Syntenic Mapping, Ancestral Reconstruction, and Assignment of Breakpoints. We constructed pairwise maps of conserved synteny genome-wide between human4 (NCBI build 35), mouse2 (NCBI build 34), dog20 (CanFam 2), and opossum (K. Lindblad-Toh, per. Comm.) (MonDomV3) using bidirectionally unique genomic anchors from DNA alignments with PatternHunter21. Segments of conserved synteny >100 kb in size made from consistently ordered and oriented anchors were retained. These are referred to as “segments” of “directed synteny”, meaning no rearrangement was observed within the bounds in either species. We also define “blocks” of “undirected synteny” as regions on the map in which all sequences between two endpoints on one genome map only to a single interval in the second genome, and vice versa. Thus a block may contain one or more segments.
The entirety of human 17 and the distal end of mouse 11 form a single block of undirected synteny. There are two longer such blocks between the two genomes, the X chromosome being the longest (145.5 Mb in defined conserved synteny on human X) and a block between human 4 and mouse 5 the second longest (88.2 Mb). Six other regions exceed 50 Mb in size, including the majority of human chromosome 20 (57.5 Mb, a small piece of mouse in this region maps to human 19). Modeling the breakpoints as random events and fitting to an exponential distribution shows that an unbroken block the size of human 17 is not a significant outlier.
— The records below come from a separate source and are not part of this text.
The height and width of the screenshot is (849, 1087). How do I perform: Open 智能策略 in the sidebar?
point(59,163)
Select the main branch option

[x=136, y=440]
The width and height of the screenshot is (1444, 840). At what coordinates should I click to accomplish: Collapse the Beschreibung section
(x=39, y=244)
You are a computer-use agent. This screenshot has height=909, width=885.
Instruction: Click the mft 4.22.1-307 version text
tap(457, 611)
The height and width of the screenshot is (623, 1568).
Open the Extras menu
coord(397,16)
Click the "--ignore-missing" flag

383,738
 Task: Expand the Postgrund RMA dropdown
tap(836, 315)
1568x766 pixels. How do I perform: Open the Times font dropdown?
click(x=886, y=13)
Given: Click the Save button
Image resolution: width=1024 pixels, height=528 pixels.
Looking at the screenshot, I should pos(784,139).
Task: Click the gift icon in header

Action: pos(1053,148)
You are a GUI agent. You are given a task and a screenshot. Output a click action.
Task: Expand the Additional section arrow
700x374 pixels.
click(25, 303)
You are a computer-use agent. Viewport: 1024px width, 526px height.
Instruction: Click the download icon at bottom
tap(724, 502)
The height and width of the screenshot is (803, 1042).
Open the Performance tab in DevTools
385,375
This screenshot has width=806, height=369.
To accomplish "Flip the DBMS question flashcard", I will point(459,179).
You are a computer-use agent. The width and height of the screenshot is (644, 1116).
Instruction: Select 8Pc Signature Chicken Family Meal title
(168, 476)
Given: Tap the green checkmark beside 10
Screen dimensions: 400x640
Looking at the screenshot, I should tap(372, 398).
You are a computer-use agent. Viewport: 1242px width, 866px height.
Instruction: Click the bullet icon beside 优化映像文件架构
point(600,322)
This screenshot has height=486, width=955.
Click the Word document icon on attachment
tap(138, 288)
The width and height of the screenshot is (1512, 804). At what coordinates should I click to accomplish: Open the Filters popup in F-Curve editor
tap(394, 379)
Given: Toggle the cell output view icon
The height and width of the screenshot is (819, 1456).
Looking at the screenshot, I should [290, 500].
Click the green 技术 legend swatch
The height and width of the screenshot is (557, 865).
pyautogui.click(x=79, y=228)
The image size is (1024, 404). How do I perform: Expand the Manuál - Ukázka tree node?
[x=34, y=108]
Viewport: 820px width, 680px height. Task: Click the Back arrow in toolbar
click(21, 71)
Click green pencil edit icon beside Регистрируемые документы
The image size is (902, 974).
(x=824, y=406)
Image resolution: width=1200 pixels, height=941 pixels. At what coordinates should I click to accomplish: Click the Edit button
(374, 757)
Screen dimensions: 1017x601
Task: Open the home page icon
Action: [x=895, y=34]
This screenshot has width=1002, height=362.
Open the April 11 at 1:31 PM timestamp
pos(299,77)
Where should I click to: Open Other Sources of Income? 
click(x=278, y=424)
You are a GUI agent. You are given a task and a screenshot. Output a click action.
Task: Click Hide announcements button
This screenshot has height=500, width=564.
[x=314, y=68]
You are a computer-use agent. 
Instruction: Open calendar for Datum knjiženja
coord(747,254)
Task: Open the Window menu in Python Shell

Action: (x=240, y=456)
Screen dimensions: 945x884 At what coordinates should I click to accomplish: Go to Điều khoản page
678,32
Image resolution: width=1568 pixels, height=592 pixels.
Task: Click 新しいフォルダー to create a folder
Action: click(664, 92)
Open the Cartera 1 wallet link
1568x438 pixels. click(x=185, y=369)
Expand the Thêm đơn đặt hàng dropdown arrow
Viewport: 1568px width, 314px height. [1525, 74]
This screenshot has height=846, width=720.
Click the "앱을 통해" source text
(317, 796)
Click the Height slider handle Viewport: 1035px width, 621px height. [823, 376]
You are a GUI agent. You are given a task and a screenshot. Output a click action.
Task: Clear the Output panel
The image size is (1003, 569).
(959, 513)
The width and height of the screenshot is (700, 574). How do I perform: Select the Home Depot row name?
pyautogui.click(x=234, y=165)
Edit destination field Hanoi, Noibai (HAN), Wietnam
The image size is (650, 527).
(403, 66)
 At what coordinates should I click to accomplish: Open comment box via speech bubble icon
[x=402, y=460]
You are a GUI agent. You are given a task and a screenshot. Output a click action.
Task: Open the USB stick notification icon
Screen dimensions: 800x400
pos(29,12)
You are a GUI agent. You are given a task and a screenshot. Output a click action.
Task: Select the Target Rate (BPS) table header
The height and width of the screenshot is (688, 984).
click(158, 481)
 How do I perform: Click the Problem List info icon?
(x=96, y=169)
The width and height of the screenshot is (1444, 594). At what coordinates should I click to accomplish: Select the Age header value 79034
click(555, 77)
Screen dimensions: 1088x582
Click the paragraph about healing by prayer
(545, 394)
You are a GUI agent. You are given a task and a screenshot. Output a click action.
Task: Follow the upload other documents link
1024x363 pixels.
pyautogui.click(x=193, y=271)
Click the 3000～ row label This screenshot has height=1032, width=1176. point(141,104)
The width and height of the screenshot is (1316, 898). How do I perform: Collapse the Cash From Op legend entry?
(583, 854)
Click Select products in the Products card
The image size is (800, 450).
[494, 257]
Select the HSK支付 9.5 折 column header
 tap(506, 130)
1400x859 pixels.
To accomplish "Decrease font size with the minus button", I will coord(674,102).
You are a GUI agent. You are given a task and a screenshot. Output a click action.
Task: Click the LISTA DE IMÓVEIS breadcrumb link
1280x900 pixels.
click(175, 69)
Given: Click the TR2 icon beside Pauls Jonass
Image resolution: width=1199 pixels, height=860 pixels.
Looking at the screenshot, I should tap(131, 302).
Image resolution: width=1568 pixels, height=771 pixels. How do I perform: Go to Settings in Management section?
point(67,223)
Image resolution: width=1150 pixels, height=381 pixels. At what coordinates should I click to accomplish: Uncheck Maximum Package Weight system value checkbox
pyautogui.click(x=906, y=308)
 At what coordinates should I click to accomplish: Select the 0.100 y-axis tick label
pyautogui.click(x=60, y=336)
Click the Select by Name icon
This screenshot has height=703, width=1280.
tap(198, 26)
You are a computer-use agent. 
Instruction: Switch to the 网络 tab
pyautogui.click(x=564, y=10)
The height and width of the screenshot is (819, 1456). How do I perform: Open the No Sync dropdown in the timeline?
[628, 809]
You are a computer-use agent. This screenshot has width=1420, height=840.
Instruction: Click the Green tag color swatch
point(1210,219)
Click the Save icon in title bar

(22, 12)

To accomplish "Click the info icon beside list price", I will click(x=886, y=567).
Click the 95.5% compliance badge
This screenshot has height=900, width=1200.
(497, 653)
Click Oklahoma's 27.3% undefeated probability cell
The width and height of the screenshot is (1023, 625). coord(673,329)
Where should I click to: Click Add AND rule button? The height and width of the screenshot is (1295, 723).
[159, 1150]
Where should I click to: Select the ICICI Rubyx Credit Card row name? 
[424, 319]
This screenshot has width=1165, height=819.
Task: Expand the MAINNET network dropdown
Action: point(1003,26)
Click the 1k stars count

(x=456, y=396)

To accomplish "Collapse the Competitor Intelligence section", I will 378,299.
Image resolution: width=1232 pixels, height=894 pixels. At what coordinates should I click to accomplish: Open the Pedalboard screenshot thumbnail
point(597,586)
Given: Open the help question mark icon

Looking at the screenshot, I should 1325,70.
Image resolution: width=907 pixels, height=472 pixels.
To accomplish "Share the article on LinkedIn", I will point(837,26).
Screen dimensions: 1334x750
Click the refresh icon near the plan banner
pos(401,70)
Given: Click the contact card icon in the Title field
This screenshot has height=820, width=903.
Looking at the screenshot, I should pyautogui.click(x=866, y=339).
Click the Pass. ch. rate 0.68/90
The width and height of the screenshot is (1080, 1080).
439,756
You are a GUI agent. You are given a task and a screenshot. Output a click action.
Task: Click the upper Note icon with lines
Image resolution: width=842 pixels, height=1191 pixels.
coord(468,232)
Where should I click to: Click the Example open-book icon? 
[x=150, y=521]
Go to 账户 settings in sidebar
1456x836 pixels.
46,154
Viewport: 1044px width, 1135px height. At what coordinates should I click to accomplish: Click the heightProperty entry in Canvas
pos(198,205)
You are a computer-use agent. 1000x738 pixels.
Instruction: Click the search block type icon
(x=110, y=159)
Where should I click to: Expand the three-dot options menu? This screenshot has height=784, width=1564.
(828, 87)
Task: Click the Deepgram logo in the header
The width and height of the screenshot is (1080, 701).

We reconstructed the primate-rodent ancestor (Fig S2) starting with segments of directed synteny between human and mouse. We then used comparison to dog and opossum to determine the most parsimonious ancestoral structure. If either dog or opossum agreed with the ordering of segments in one of human or mouse, that was taken to be the state of the primate-rodent ancestor. In no cases did dog and opossum provide conflicting evidence. In one case, a break between 20.1 and 20.8 Mb in human, neither dog nor opossum supported either human or mouse ordering. This region appears to contain breakpoints used independently in multiple lineages. It is placed at the end of our ancestral reconstruction in the order and orientation suggested by dog, although if dog is rearranged at this site the orientation may be incorrect. Since all other junctions are supported by at least one outgroup, there is no other ordering consistent with a minimal rearrangement path; however, if the true rearrangement history is not minimal, there may be other valid orderings we have not explored.